• PROBLEM REQUIREMENTS: Copy each line of the material below that includes the string "Contact".

• MATERIAL FOR THIS TASK:
━━━━━━━━━━━━━━━━━━━━

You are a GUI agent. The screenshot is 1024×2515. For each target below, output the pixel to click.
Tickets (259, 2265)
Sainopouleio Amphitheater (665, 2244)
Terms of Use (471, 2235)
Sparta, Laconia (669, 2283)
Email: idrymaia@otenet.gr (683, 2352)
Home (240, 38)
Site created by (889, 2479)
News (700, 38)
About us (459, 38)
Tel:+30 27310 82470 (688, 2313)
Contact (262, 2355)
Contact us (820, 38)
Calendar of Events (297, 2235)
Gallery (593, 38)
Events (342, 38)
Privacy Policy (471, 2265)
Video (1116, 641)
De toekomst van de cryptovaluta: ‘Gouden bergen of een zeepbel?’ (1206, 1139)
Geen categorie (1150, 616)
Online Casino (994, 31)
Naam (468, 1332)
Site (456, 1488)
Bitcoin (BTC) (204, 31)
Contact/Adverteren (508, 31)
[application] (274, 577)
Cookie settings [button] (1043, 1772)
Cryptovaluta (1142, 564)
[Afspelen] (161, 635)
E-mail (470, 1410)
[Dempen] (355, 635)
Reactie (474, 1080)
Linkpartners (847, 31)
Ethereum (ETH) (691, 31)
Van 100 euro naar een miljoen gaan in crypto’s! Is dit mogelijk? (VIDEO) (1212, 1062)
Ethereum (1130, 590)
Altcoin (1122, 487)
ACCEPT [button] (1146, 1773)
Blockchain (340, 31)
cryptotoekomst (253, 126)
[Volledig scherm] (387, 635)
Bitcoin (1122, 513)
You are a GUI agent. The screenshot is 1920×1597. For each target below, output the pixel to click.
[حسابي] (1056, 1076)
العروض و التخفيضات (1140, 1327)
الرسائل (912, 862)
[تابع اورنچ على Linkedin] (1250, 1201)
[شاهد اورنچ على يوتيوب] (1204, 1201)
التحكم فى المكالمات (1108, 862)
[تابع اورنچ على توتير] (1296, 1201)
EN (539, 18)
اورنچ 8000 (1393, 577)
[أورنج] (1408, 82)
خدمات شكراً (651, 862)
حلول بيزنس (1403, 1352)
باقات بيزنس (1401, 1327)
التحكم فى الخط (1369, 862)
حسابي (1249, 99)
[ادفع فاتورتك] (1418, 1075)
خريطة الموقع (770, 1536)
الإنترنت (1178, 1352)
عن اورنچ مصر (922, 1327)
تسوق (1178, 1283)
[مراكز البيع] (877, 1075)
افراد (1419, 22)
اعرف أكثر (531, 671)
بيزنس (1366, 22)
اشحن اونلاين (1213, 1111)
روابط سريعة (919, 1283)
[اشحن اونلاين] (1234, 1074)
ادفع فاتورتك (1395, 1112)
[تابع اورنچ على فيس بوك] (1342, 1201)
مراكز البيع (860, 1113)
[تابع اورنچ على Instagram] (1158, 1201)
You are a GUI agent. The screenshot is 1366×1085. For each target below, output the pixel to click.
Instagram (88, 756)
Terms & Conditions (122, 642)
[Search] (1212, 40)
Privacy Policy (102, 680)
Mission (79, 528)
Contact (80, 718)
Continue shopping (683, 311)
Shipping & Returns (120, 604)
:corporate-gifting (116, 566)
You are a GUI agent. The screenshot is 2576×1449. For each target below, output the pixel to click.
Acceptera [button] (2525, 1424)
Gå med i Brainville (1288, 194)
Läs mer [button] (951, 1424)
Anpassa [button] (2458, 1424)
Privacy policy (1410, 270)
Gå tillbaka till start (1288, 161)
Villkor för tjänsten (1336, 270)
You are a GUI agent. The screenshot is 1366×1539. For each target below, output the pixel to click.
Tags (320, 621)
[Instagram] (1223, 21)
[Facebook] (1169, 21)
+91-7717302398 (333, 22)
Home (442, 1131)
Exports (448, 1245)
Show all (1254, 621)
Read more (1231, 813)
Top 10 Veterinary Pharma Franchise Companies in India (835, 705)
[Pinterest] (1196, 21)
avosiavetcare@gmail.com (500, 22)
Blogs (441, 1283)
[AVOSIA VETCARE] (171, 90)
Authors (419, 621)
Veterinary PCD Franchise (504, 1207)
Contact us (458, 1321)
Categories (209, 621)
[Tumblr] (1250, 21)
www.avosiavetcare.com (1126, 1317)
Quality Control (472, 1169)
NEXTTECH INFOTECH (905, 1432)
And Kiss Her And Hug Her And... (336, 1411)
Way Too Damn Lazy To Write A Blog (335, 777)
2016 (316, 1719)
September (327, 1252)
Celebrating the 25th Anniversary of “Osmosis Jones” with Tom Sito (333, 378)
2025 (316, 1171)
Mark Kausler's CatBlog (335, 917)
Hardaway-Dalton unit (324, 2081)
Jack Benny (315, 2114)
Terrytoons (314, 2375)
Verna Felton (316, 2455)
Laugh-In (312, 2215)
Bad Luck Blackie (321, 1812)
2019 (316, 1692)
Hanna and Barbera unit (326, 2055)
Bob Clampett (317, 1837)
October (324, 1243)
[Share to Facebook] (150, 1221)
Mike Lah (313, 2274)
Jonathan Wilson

━━━━━━━━━━━━━━━━━━━━

• WRITTEN SOLUTION:
Contact (262, 2355)
Contact us (820, 38)
Contact/Adverteren (508, 31)
Contact (80, 718)
Contact us (458, 1321)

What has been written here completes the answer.